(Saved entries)
☆ ☆ ☆ ☆ ☆ ☆ ☆

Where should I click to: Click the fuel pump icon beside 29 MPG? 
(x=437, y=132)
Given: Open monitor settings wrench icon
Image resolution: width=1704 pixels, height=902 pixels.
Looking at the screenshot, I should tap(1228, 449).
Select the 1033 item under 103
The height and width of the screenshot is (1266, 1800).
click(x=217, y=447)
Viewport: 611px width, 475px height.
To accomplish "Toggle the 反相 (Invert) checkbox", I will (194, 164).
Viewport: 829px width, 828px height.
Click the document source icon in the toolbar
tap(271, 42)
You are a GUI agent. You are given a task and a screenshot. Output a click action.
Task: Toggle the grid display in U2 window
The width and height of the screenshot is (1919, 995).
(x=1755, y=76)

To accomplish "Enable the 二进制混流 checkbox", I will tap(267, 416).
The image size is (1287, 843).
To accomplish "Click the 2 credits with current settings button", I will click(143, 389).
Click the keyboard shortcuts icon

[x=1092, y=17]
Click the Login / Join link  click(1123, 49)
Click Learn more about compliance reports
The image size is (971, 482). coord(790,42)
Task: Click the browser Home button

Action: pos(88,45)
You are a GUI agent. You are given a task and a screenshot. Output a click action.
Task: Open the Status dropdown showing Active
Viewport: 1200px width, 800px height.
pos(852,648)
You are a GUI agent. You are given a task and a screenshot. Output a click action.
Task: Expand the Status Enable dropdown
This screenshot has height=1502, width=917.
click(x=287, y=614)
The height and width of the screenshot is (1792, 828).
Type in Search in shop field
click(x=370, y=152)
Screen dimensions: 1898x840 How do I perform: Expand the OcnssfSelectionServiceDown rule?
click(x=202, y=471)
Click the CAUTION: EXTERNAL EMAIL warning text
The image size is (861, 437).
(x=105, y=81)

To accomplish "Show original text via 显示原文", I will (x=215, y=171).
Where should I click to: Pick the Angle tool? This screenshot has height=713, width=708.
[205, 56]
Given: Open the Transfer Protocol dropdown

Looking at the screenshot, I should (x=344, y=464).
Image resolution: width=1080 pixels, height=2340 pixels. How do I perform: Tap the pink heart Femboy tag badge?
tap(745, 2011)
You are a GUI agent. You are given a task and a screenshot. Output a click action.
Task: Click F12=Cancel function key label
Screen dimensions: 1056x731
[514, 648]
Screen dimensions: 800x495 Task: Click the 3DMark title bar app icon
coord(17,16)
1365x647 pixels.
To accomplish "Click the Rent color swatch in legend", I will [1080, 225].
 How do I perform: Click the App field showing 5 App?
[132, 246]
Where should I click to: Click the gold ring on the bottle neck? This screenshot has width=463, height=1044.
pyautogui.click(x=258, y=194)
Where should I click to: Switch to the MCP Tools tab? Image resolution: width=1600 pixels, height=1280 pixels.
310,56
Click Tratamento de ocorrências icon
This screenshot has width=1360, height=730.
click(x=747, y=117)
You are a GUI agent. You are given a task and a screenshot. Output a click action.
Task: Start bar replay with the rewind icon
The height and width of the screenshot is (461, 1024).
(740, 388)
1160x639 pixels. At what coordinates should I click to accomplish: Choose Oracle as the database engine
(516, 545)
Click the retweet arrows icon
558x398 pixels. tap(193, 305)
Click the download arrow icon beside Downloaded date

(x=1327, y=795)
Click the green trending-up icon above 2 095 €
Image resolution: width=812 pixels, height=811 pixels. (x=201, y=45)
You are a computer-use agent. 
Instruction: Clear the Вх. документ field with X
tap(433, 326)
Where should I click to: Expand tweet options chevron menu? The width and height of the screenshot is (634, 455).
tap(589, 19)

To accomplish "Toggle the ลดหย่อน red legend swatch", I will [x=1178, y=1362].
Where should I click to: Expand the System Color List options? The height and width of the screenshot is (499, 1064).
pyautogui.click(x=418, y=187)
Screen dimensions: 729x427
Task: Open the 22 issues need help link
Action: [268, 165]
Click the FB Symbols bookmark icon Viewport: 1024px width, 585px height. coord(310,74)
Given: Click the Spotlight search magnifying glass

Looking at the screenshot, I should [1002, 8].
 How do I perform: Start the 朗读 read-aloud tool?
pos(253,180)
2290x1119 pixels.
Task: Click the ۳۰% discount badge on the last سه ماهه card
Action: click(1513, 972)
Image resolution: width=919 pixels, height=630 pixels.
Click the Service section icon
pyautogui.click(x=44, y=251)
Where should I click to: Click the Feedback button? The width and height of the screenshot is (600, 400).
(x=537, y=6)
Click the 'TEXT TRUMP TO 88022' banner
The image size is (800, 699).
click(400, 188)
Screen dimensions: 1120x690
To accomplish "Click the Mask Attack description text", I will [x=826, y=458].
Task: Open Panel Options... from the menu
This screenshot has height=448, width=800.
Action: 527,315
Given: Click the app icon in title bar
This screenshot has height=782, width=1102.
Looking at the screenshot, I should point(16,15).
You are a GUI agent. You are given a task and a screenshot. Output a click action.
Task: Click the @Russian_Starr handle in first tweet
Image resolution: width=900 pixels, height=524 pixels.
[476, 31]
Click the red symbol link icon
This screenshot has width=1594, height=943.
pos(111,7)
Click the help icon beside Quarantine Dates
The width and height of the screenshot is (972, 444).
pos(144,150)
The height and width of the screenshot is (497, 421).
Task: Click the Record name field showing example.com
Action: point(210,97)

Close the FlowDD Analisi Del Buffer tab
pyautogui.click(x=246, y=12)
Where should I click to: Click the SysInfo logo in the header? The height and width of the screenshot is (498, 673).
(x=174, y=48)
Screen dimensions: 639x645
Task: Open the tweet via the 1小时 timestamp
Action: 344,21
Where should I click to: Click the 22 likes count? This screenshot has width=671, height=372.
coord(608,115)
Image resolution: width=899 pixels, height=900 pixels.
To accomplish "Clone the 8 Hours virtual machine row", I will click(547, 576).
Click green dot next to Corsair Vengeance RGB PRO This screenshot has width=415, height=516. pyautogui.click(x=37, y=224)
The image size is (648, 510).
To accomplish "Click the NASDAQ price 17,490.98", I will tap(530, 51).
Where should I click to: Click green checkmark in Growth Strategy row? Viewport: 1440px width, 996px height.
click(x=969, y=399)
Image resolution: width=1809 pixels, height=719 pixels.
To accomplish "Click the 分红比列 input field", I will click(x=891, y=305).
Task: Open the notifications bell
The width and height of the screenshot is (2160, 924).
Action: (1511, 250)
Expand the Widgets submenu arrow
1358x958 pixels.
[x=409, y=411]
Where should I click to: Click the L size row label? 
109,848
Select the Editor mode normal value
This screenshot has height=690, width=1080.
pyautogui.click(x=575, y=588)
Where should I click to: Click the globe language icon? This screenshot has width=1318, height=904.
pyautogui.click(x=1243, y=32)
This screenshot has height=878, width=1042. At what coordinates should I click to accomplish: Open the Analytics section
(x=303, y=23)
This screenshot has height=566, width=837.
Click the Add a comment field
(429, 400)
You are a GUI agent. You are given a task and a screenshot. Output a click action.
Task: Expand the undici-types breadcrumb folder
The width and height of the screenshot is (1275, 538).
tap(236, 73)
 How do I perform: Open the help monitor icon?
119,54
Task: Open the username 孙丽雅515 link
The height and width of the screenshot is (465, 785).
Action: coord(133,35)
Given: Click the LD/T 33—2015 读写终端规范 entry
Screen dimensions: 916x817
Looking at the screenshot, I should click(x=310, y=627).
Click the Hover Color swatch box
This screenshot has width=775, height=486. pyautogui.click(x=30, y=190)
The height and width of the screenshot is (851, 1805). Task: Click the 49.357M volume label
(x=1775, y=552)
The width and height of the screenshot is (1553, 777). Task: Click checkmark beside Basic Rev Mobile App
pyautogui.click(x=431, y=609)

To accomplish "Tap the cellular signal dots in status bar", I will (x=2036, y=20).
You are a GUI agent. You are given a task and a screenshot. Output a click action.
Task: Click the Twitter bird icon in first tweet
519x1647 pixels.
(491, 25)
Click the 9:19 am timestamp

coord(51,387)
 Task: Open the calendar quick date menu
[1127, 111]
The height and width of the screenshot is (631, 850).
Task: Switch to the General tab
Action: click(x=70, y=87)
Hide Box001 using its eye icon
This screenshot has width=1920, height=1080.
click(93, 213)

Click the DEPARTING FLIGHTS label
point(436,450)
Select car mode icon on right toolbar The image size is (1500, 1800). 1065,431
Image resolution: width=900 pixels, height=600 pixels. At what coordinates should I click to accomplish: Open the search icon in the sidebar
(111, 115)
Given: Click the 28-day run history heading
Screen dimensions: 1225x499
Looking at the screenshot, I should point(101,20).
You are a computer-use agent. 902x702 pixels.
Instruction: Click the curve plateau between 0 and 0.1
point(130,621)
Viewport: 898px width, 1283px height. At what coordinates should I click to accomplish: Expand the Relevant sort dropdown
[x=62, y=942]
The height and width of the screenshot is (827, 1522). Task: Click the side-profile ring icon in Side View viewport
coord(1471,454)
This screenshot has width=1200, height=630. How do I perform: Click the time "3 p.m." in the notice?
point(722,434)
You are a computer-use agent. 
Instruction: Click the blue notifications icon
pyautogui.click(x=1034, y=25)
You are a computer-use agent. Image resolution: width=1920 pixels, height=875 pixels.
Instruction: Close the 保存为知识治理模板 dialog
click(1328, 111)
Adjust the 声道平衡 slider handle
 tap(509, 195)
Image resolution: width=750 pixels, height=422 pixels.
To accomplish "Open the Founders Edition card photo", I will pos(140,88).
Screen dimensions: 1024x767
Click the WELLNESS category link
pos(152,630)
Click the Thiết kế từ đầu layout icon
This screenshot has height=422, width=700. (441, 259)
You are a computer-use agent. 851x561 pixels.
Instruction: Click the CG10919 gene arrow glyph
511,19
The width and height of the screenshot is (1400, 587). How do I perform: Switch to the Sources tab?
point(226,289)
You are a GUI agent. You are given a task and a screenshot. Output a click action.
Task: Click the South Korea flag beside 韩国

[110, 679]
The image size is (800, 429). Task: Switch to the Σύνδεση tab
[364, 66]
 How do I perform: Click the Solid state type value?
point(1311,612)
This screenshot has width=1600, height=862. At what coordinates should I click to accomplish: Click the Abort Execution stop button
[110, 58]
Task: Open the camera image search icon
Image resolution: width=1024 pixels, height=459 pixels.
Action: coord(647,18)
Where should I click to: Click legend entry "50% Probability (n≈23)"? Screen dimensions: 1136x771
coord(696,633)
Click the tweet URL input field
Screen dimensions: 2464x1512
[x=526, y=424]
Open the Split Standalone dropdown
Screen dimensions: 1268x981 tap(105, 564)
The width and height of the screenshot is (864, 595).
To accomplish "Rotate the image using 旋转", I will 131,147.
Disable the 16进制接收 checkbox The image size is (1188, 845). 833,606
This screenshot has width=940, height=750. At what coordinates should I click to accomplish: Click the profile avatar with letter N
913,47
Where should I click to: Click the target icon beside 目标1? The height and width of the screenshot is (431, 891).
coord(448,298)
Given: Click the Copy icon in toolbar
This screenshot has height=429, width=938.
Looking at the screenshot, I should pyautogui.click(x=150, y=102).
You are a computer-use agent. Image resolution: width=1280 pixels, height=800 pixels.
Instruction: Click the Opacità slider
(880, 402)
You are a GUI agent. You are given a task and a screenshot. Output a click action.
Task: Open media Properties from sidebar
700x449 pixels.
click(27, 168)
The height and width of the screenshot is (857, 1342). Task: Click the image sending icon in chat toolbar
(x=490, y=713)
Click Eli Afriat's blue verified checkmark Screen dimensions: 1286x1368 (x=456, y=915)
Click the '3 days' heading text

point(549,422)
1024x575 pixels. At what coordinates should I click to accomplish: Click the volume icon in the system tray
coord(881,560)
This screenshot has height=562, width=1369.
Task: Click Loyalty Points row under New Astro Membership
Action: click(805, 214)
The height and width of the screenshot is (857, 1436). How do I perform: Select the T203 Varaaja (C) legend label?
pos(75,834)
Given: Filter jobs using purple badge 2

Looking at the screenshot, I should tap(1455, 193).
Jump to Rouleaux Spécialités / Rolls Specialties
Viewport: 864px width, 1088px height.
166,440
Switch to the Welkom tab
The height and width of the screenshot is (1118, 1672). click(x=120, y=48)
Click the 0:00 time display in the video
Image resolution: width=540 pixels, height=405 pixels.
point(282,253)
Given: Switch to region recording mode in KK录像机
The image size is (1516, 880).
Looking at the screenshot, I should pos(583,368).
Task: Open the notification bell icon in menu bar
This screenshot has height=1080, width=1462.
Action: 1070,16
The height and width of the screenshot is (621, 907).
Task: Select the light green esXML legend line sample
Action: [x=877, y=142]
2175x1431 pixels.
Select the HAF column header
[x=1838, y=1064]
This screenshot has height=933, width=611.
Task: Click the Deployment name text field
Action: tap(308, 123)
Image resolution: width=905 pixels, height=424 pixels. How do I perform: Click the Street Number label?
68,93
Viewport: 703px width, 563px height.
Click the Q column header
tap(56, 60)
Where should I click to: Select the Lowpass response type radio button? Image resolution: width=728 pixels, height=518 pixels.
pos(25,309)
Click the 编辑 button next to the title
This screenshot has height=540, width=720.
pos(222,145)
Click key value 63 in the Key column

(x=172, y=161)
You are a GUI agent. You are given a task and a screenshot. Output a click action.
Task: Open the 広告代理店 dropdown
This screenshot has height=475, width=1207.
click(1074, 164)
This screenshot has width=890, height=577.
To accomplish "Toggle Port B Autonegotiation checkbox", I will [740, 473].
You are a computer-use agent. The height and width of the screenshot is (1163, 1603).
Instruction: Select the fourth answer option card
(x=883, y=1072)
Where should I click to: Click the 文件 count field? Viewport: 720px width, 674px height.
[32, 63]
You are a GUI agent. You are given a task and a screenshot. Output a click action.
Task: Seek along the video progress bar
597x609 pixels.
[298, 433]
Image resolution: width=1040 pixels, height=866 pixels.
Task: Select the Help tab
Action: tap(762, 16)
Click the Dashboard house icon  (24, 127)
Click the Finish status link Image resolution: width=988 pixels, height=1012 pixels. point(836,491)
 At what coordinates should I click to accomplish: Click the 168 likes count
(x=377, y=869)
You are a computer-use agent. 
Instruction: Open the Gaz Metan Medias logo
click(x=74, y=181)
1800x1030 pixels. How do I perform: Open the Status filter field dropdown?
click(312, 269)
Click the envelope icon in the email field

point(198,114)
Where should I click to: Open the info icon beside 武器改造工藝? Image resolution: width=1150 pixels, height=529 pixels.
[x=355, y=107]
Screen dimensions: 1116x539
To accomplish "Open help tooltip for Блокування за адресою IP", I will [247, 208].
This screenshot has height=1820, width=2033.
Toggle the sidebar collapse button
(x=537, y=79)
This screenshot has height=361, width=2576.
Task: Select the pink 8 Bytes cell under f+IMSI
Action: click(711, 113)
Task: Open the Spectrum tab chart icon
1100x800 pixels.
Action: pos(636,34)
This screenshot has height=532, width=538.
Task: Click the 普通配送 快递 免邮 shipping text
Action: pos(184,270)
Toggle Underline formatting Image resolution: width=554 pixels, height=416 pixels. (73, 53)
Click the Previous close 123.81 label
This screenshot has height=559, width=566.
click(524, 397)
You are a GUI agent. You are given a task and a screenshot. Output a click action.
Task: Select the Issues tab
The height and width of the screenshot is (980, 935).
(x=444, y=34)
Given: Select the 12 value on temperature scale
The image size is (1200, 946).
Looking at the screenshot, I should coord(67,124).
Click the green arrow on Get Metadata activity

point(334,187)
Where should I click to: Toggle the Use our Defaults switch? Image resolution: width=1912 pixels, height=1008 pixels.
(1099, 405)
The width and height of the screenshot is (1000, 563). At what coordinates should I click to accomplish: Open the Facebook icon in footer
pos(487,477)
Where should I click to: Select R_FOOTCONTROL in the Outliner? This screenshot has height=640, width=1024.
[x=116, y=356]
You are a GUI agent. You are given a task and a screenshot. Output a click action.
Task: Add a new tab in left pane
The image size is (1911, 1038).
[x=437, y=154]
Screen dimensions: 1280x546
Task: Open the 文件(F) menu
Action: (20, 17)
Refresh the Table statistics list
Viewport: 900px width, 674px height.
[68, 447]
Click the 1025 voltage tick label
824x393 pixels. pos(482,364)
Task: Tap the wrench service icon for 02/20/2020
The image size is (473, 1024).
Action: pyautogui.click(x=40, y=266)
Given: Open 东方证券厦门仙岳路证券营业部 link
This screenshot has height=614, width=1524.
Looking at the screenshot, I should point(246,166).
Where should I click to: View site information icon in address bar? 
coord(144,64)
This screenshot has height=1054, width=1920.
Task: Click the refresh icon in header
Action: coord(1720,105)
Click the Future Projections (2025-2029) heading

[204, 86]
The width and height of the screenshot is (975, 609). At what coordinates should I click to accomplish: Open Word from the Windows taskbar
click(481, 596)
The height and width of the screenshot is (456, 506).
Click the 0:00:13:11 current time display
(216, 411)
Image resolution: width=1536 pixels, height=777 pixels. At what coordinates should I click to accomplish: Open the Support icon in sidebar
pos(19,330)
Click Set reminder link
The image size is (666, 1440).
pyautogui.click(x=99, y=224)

☆ ☆ ☆ ☆ ☆ ☆ ☆

### WHAT IS REQUIRED
Only one stretch of the entries above is wanted: the lines from the one containing "The height and width of the screenshot is (465, 785)." through the one containing "Select car mode". Please reproduce it exactly.

### RESULT OF THE EXERCISE
The height and width of the screenshot is (465, 785).
Action: coord(133,35)
Given: Click the LD/T 33—2015 读写终端规范 entry
Screen dimensions: 916x817
Looking at the screenshot, I should click(x=310, y=627).
Click the Hover Color swatch box
This screenshot has width=775, height=486. pyautogui.click(x=30, y=190)
The height and width of the screenshot is (851, 1805). Task: Click the 49.357M volume label
(x=1775, y=552)
The width and height of the screenshot is (1553, 777). Task: Click checkmark beside Basic Rev Mobile App
pyautogui.click(x=431, y=609)

To accomplish "Tap the cellular signal dots in status bar", I will (x=2036, y=20).
You are a GUI agent. You are given a task and a screenshot. Output a click action.
Task: Click the Twitter bird icon in first tweet
519x1647 pixels.
(491, 25)
Click the 9:19 am timestamp

coord(51,387)
 Task: Open the calendar quick date menu
[1127, 111]
The height and width of the screenshot is (631, 850).
Task: Switch to the General tab
Action: click(x=70, y=87)
Hide Box001 using its eye icon
This screenshot has width=1920, height=1080.
click(93, 213)

Click the DEPARTING FLIGHTS label
point(436,450)
Select car mode icon on right toolbar The image size is (1500, 1800). 1065,431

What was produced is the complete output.